Required tasks:
1/ In the text about Buffy the Vampire Slayer essay collections, which two Buffy creators are discussed in the "Auteurs" section?
2/ Pick up the text about Buffy the Vampire Slayer essay collections after its last line and keep it going.

++++ Page text ++++

It’s hard to pick just a few pieces from each book to highlight, because the whole thing is chock full of intriguing and insightful essays. In addition to the topics described above, The Truth of Buffy also looks at the validity of Buffy as a feminist icon, as well as the way in which the episode “Pangs” addresses (to varying success) Native American stereotypes in Western culture.
Edited by Lynne Y. Edwards, Elizabeth L. Rambo, and James B. South, with a Foreword by David Lavery
As Buffy the Vampire Slayer developed over its seven season run on TV, its tone evolved from that of a lighter series with elements of darkness to a darker series with elements of light. This collection of essays examines that evolution and particularly looks at the way in which the show went dark during the final two seasons. The book is divided into four sections, each covering a specific element of Buffy over those final seasons:
- Auteurs – Two essays discuss the workings of specific Buffy creators, Marti Noxon and Jane Espenson.
- Characters – Three essays take on the sexual and political issues raised by the show’s inclusion and prominence of homosexual and pagan characters in Willow and Tara, as well as Andrew as a pop culture satire.

++++ Given entries ++++

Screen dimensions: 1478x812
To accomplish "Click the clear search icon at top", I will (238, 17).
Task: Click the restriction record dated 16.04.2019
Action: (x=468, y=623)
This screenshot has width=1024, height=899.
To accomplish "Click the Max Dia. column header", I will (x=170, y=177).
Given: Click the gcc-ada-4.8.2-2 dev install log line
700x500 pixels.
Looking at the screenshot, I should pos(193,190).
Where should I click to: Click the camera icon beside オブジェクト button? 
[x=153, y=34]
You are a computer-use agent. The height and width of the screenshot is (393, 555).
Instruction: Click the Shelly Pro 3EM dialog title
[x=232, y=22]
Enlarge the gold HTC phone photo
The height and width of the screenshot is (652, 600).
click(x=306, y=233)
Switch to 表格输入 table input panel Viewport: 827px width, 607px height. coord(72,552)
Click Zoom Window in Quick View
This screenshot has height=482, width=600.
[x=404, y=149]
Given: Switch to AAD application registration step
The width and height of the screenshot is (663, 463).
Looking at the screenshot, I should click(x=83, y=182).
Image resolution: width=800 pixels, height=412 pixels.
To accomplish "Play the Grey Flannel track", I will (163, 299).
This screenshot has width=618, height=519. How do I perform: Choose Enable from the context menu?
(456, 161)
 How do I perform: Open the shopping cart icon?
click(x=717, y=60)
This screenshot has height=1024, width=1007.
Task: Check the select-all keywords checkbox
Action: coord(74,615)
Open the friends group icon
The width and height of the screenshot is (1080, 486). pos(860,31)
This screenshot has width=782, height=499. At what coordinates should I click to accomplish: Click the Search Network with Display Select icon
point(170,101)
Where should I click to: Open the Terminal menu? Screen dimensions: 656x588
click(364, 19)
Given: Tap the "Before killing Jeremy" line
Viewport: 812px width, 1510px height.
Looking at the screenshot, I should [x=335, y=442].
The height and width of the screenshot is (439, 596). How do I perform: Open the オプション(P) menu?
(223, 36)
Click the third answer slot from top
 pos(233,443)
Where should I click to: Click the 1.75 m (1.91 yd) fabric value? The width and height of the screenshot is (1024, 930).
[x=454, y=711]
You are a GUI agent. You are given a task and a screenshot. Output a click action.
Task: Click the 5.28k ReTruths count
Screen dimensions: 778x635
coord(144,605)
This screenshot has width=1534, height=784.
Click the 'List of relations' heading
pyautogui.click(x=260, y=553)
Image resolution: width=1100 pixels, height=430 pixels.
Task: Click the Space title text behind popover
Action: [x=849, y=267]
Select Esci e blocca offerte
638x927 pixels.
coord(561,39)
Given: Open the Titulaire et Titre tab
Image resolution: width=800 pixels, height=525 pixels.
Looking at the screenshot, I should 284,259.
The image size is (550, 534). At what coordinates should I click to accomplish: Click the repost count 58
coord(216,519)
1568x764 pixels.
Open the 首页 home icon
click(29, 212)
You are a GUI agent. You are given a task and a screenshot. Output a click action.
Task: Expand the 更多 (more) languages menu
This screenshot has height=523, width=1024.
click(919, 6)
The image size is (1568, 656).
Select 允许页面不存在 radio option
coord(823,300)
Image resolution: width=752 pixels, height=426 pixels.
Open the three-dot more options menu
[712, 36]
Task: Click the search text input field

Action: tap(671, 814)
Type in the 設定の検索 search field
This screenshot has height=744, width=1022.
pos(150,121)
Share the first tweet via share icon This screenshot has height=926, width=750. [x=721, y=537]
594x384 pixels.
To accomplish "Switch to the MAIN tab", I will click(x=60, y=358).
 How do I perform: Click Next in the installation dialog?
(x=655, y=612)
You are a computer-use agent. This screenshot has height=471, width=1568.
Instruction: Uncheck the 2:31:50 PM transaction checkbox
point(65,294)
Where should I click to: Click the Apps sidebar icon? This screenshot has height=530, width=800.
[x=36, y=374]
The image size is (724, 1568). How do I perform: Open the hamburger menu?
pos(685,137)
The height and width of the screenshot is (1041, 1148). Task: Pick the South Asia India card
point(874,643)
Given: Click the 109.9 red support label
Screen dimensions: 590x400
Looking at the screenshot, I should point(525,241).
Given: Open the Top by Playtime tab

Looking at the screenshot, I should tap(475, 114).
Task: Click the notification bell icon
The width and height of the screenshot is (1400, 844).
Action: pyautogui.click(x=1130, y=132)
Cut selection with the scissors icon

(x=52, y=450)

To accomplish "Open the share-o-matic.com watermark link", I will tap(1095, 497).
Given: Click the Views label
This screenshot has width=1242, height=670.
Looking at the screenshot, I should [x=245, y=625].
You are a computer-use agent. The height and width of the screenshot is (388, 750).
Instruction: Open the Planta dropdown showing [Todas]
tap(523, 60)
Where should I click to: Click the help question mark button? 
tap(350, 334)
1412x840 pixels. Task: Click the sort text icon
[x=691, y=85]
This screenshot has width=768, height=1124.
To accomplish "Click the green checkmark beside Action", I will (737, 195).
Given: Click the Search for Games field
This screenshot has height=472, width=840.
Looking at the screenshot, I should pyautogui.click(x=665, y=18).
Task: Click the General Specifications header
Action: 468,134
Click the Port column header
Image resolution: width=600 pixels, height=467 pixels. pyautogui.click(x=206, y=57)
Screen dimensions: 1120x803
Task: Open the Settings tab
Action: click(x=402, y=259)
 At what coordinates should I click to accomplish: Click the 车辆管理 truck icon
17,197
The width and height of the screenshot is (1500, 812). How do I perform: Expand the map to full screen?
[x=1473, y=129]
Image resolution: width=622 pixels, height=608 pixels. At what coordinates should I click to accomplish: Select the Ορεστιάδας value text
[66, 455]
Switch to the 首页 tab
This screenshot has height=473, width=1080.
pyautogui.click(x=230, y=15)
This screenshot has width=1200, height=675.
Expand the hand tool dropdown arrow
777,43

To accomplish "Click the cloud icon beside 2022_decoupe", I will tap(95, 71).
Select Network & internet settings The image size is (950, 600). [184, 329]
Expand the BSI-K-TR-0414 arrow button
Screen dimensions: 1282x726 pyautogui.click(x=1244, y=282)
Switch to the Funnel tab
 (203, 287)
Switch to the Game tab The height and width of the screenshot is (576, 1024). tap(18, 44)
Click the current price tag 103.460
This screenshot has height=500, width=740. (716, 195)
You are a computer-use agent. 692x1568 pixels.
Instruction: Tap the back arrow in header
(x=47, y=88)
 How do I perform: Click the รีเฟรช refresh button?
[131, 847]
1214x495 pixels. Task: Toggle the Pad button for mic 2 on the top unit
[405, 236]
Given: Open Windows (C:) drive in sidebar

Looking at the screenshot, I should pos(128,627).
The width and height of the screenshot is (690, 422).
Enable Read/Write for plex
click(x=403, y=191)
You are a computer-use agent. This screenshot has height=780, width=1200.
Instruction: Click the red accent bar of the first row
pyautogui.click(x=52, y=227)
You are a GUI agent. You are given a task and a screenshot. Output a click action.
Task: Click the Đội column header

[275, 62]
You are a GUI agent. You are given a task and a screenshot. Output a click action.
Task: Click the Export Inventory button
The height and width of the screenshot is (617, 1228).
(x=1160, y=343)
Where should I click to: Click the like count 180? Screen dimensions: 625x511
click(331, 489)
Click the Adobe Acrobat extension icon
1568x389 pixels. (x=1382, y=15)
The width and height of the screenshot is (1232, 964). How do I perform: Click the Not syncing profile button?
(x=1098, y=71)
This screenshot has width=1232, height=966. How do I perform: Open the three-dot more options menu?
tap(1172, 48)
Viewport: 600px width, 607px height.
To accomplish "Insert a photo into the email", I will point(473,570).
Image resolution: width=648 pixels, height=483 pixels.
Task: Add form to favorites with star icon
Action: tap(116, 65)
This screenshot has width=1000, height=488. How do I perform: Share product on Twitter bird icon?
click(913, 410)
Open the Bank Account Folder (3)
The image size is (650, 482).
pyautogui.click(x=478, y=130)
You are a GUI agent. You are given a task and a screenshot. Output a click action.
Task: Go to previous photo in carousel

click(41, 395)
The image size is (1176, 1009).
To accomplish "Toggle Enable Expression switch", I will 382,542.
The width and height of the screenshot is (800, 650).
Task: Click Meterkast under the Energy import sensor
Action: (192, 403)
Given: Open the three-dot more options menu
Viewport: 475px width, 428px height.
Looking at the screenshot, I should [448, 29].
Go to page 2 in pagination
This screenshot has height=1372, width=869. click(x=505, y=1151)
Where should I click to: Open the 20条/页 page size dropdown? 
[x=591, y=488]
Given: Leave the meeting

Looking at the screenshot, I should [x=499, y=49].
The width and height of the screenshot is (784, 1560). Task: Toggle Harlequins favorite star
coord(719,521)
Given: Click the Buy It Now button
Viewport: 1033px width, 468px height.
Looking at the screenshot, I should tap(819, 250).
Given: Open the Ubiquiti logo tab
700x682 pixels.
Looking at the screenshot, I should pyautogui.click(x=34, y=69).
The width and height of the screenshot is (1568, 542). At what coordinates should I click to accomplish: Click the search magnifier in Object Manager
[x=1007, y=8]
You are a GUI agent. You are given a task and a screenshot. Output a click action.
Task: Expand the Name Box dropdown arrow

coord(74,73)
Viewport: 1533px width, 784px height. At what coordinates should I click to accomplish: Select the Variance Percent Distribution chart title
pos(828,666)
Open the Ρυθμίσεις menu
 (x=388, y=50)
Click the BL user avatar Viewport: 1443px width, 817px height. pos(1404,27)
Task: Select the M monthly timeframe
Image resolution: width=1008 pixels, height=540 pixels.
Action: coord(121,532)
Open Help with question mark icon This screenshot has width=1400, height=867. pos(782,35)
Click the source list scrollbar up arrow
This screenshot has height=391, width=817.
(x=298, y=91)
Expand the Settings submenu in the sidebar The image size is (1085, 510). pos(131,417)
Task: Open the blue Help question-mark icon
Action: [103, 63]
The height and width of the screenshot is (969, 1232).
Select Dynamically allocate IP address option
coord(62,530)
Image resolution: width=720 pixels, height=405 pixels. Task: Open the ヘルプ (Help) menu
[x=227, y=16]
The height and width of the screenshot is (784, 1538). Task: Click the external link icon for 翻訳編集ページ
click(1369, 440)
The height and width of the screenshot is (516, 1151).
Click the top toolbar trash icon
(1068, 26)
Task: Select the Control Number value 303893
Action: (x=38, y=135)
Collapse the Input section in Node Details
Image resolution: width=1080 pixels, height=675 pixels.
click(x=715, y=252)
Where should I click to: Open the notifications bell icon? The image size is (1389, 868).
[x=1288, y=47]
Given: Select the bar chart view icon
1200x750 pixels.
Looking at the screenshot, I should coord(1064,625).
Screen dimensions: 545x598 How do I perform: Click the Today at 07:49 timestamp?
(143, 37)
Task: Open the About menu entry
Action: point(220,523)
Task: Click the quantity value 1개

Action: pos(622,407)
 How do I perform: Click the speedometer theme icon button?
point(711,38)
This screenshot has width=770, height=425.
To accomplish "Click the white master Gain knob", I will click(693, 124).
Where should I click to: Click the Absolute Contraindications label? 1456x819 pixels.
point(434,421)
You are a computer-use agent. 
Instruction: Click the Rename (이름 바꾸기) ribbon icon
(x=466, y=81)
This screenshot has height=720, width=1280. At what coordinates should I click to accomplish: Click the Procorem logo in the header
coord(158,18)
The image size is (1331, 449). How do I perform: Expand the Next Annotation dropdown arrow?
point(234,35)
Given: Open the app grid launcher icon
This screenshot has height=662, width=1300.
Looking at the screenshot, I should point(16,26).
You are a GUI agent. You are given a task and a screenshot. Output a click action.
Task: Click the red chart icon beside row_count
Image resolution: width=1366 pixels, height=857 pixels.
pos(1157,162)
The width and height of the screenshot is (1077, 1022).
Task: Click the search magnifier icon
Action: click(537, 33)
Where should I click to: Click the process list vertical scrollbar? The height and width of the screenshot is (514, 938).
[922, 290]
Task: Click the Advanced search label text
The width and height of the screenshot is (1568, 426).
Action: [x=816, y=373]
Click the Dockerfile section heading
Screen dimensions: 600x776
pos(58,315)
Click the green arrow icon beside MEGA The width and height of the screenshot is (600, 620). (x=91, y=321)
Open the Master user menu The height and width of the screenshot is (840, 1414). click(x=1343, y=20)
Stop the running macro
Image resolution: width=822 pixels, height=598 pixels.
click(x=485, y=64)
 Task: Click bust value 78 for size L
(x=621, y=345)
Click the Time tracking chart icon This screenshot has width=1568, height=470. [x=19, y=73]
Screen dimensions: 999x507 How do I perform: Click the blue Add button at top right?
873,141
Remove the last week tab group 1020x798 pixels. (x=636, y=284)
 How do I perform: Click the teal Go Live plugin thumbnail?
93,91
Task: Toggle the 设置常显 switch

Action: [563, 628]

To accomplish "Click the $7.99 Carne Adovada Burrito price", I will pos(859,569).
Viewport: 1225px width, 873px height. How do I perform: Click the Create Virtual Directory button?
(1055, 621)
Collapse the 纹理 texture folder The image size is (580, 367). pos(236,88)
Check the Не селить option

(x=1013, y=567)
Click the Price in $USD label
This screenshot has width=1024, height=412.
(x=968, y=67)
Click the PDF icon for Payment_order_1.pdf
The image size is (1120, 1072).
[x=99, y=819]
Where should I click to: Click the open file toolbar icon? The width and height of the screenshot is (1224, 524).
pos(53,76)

++++

Answers to this exercise:
1/ Marti Noxon and Jane Espenson.

2/
- Story – Four pieces about the narrative structure and style of Buffy at the end, along with a look at how the series changed after its move to UPN.
- Seasons – Four final essays that look at Buffy’s seasonal storytelling, as well as the ever present concept of a “chosen family.”
The final seasons of Buffy were controversial among the media and the fanbase, and seeing intelligent and thorough examinations of how the show dealt with issues and reshaped itself during that time makes for fascinating reading.
By Tim Kane
The Changing Vampire of Film and Television: A Critical Study of the Growth of a Genre breaks with the format of the previous two books in that it is not a collection of essays by different writers. Rather, it is a long form examination of the development of vampires through the decades in popular media, all written by Tim Kane. Kane breaks down cinema and television into three distinct eras:
- The Malignant Cycle (1931-1948) – largely comprised of the Universal Monsters brand of vampiric horror.
- The Erotic Cycle (1957-1985) – the period that includes the Hammer horror films, as well as series like Dark Shadows.
- The Sympathetic Cycle (1987-current) – the more current type of vampire seen in productions like Buffy or The Lost Boys.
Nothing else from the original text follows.